One thinks of the occasion described in Numbers 21, when the Israelites wandered in a desert wasteland (as fallen man does, spiritually) and were bitten to death by serpents, typifying sin. First God provided a mediator, Moses (foretype in this role of Christ), who “prayed for the people.” Then God provided what seemed a strange salvation. At his command, Moses made a bronze serpent, symbolizing sin judged, and held it high on a pole, as Christ was made sin for us (though he knew no sin) and was lifted up on the cross; and it came to pass that “if a serpent had bitten any man, when he beheld [simply, obediently looked] the serpent of brass, he lived” (Num. 21:9).

When a greater than Moses was come, the object of our looking—our repentant, believing, obedient looking—was manifested and authenticated to all men. “This is my beloved Son, in whom I am well pleased; hear ye him” (Matt. 17:5).

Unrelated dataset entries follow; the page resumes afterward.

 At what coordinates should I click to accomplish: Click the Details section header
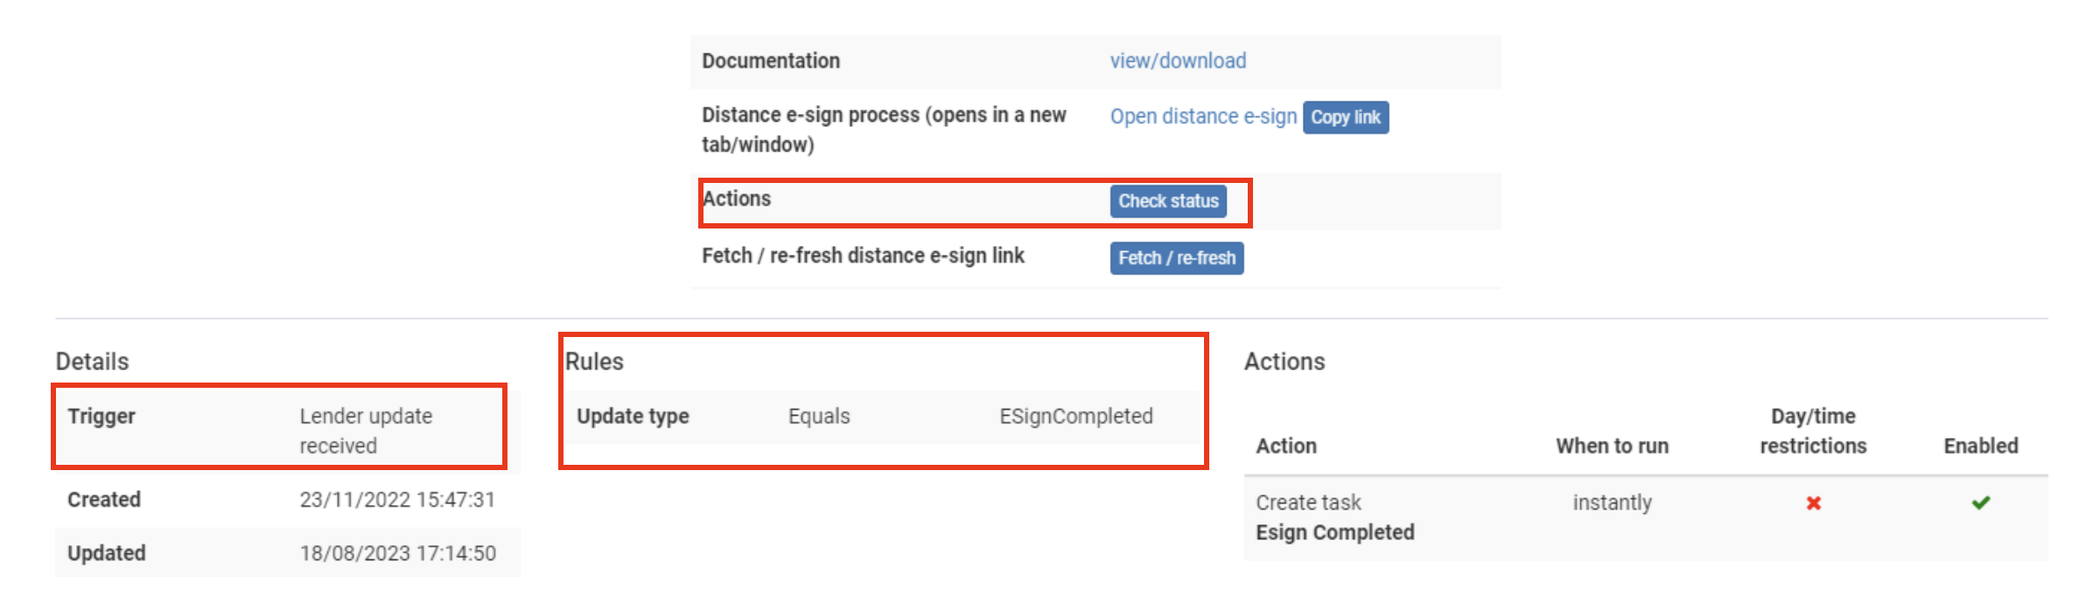click(x=93, y=362)
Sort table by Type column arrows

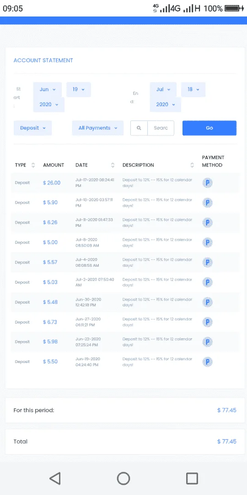click(33, 165)
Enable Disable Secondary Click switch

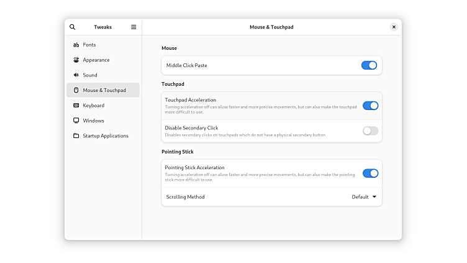click(370, 131)
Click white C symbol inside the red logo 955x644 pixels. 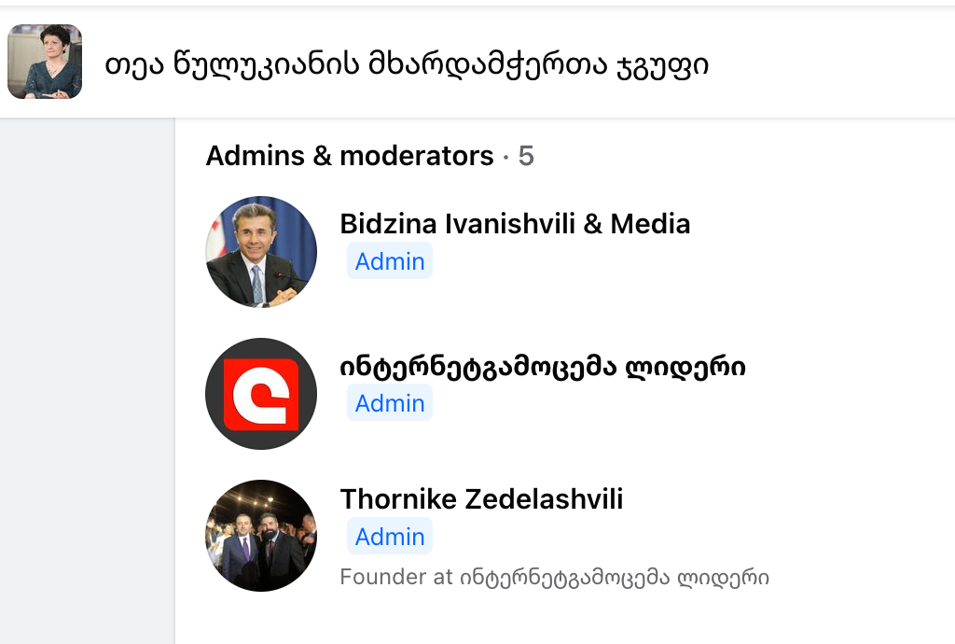[x=262, y=394]
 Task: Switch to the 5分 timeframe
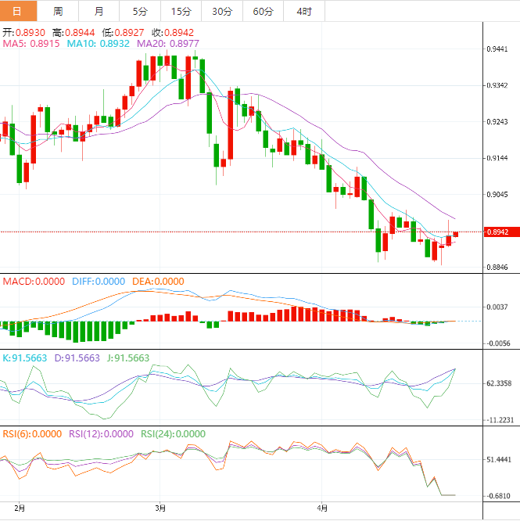tap(139, 11)
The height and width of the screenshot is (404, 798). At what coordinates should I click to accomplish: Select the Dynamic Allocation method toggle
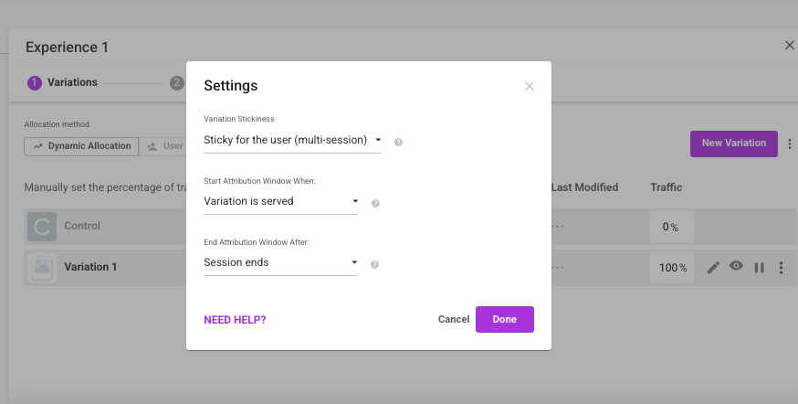(x=81, y=146)
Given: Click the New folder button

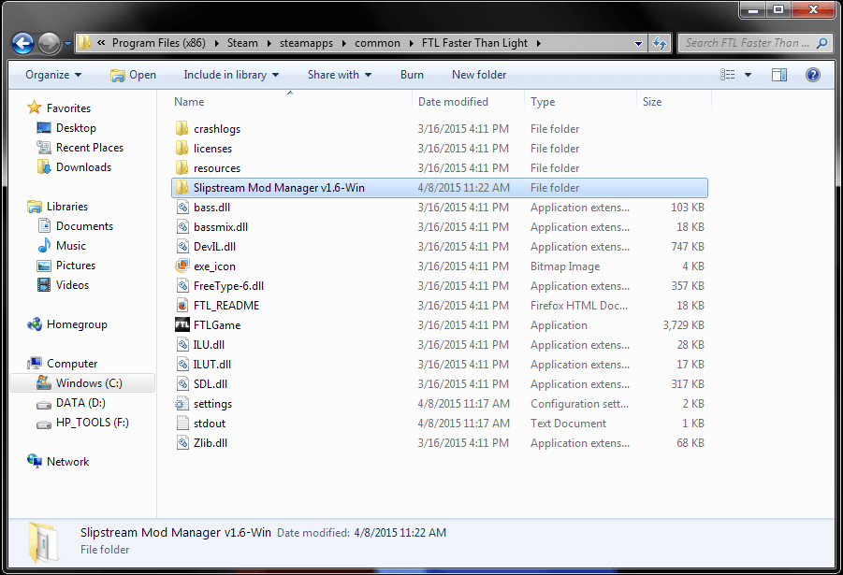Looking at the screenshot, I should pos(479,75).
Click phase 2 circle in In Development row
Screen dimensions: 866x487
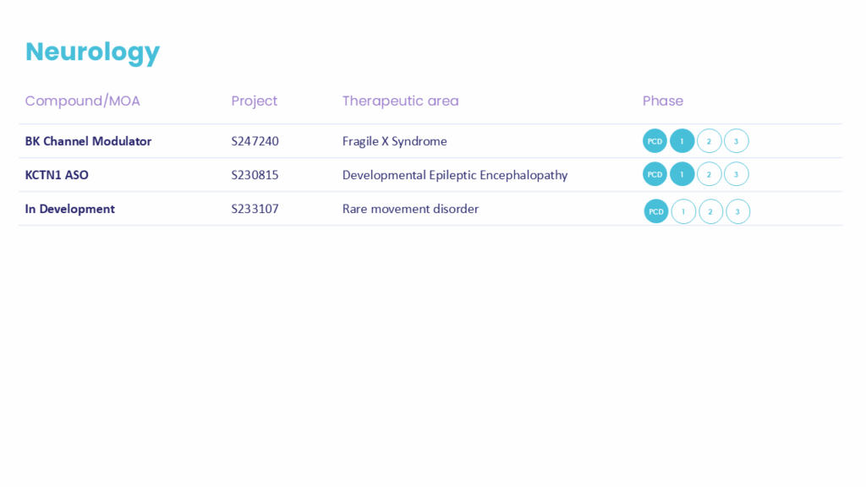click(x=710, y=211)
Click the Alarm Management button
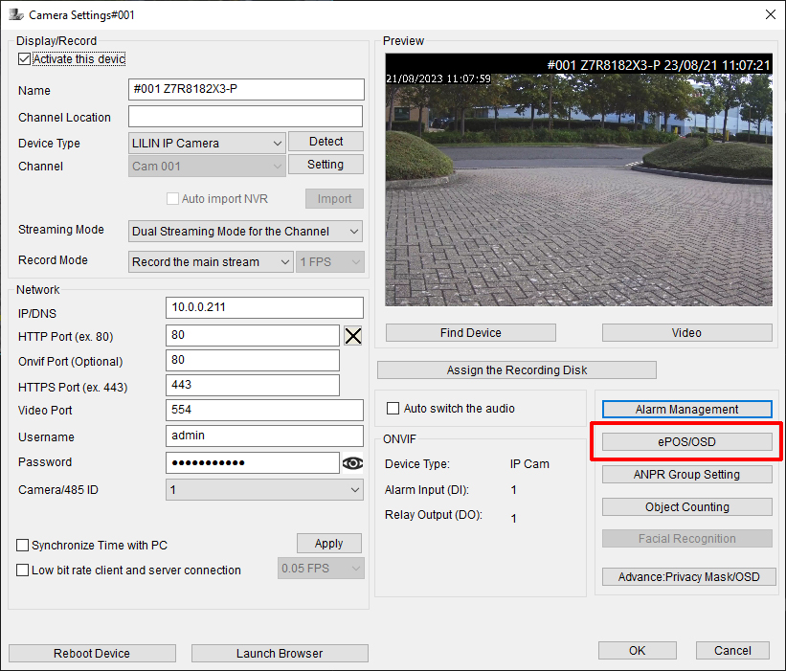 pos(686,410)
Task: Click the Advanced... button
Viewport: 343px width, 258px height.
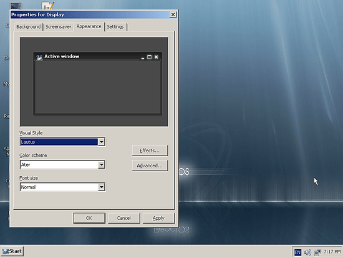Action: tap(150, 166)
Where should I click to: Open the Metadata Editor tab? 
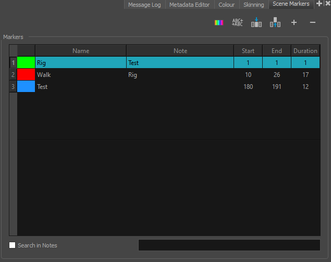189,5
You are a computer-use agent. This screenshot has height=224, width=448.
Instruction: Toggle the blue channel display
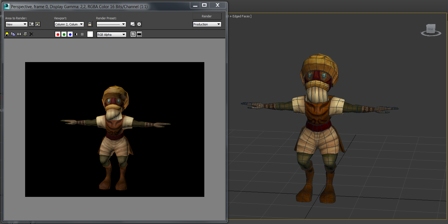70,34
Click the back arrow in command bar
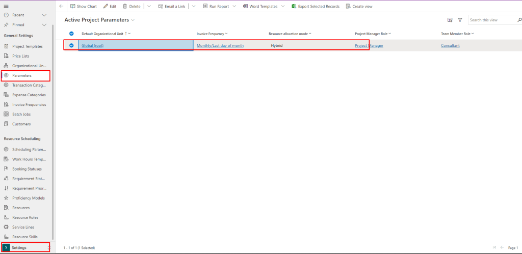 (x=61, y=7)
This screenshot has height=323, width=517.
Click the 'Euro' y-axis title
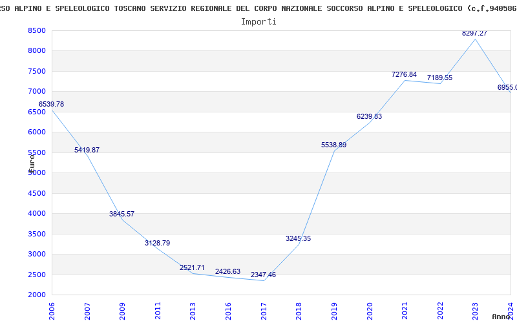(x=30, y=162)
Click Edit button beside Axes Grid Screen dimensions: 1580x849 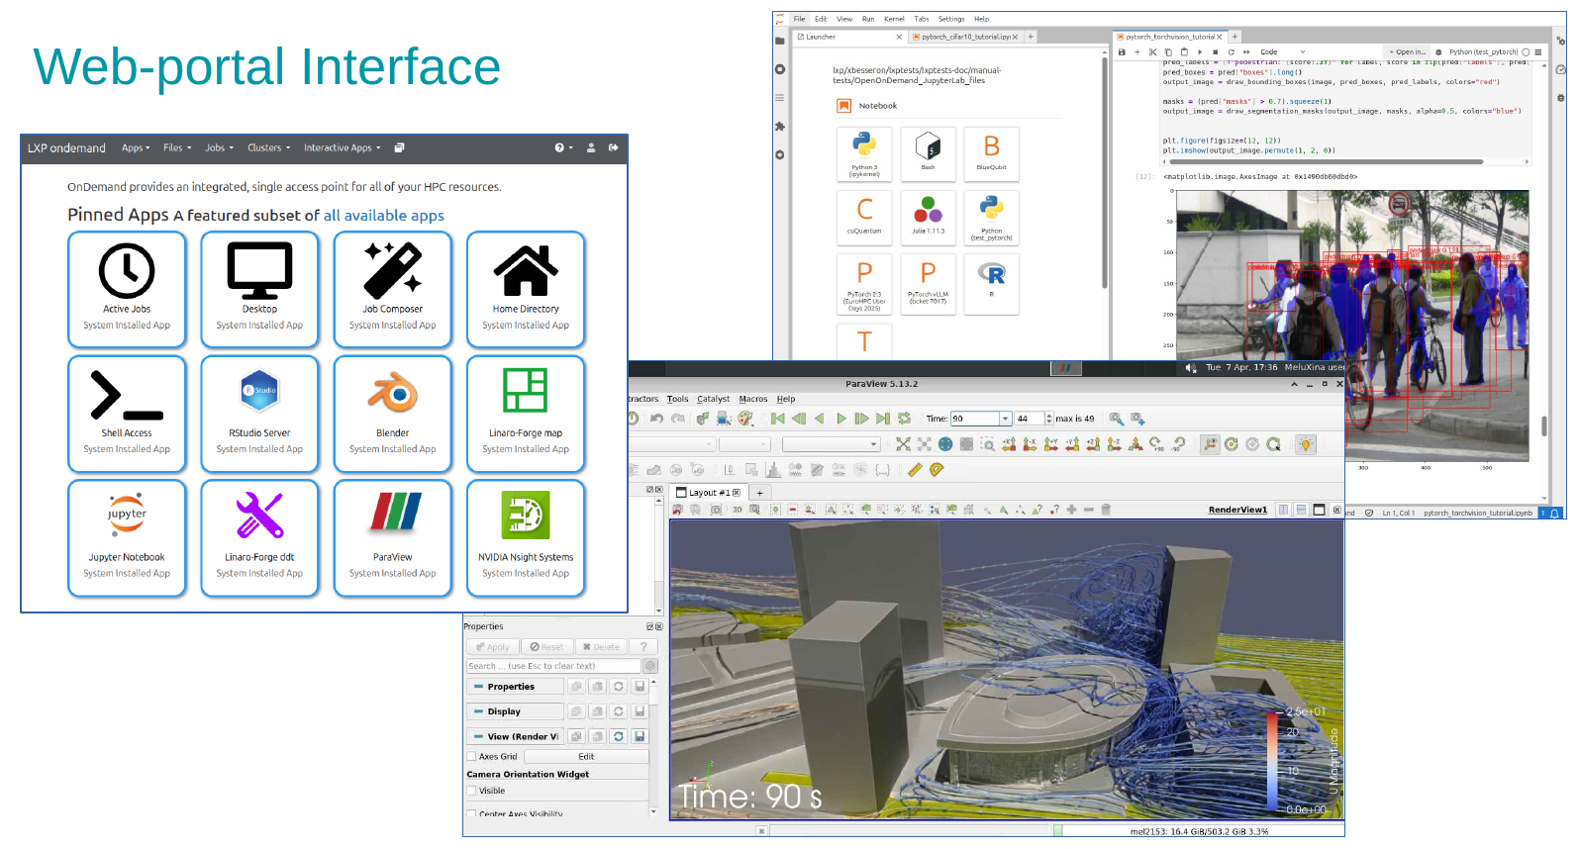click(586, 757)
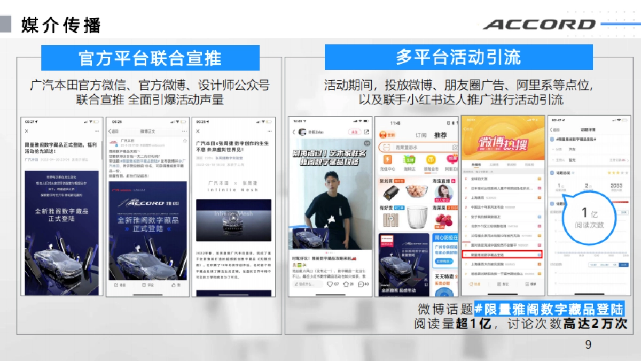Open three-dot menu on the 张周捷 article
The width and height of the screenshot is (641, 361).
point(268,131)
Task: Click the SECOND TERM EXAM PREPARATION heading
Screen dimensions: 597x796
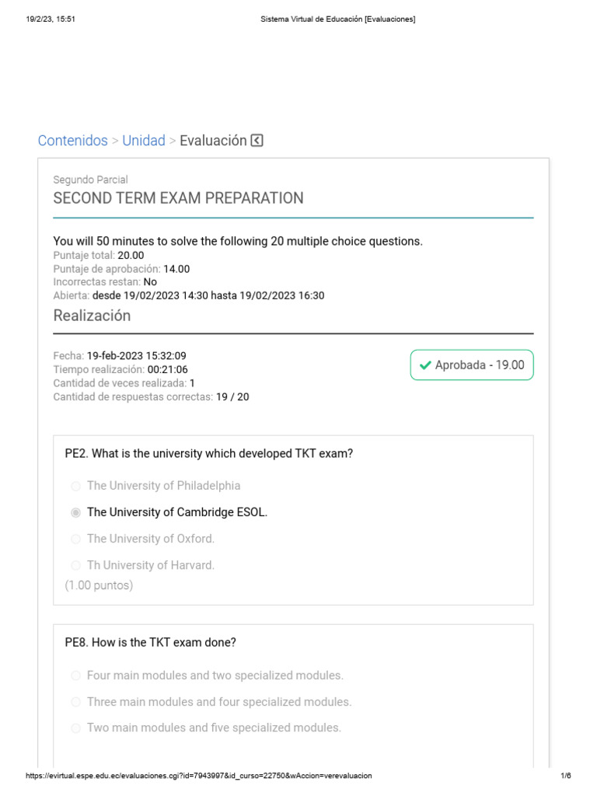Action: tap(178, 198)
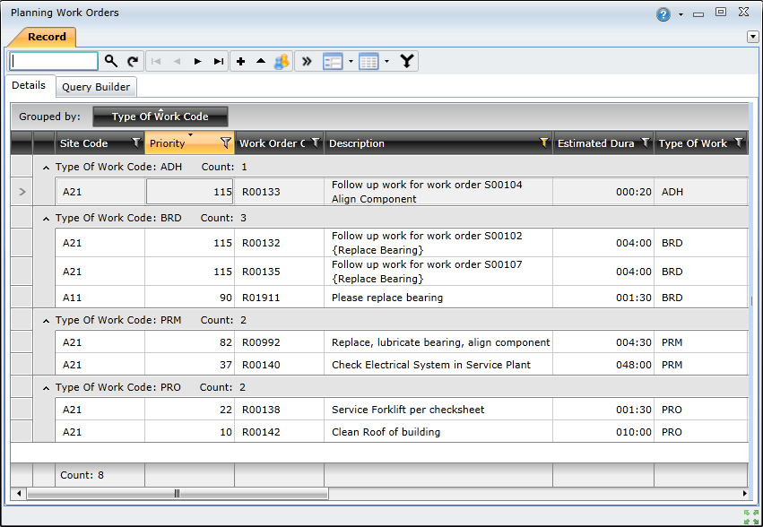Screen dimensions: 763x527
Task: Click the double chevron toolbar icon
Action: coord(307,61)
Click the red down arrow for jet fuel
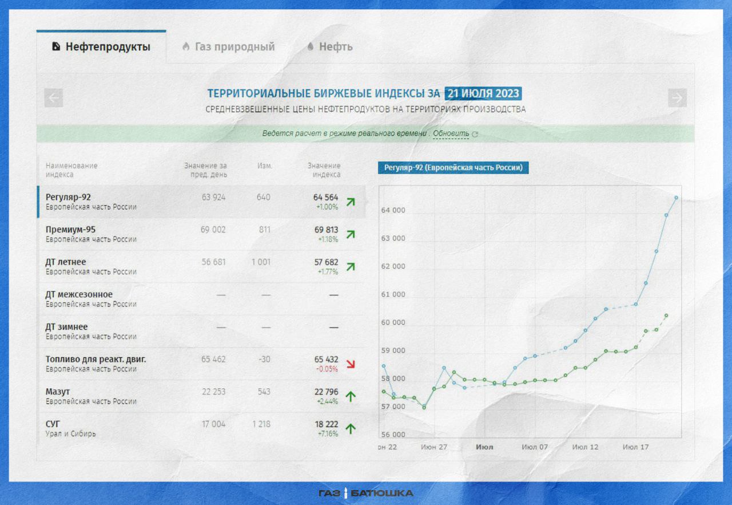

Our hope is in him, or nowhere, for “all flesh is as grass, and all the goodliness thereof is as the flower of the field … but the word of our God shall stand forever” (Isa. 40:6, 8). In the presence of such a One, no one has uttered the true Gospel more clearly than Mary: “Whatsoever he saith unto you, do it” (John 2:5). Jesus said, “Come unto me …” (Matt. 11:28), and “My sheep hear my voice, and I know them, and they follow me: and I give unto them eternal life; and they shall never perish, neither shall any man pluck them out of my hand” (John 10:27, 28). One who knows God and does not believe him makes him a liar, “because he believeth not the record that God gave of his Son” (1 John 5:10). “If ye will not believe, surely ye shall not be established” (Isa. 7:9). “How long will this people provoke me,” the Lord asked Moses, “and how long will it be ere they believe me, for all the signs which I have shewed among them?” (Num. 14:11). “O my people, what have I done unto thee? And wherein have I wearied thee? Testify against me” (Mic. 6:3).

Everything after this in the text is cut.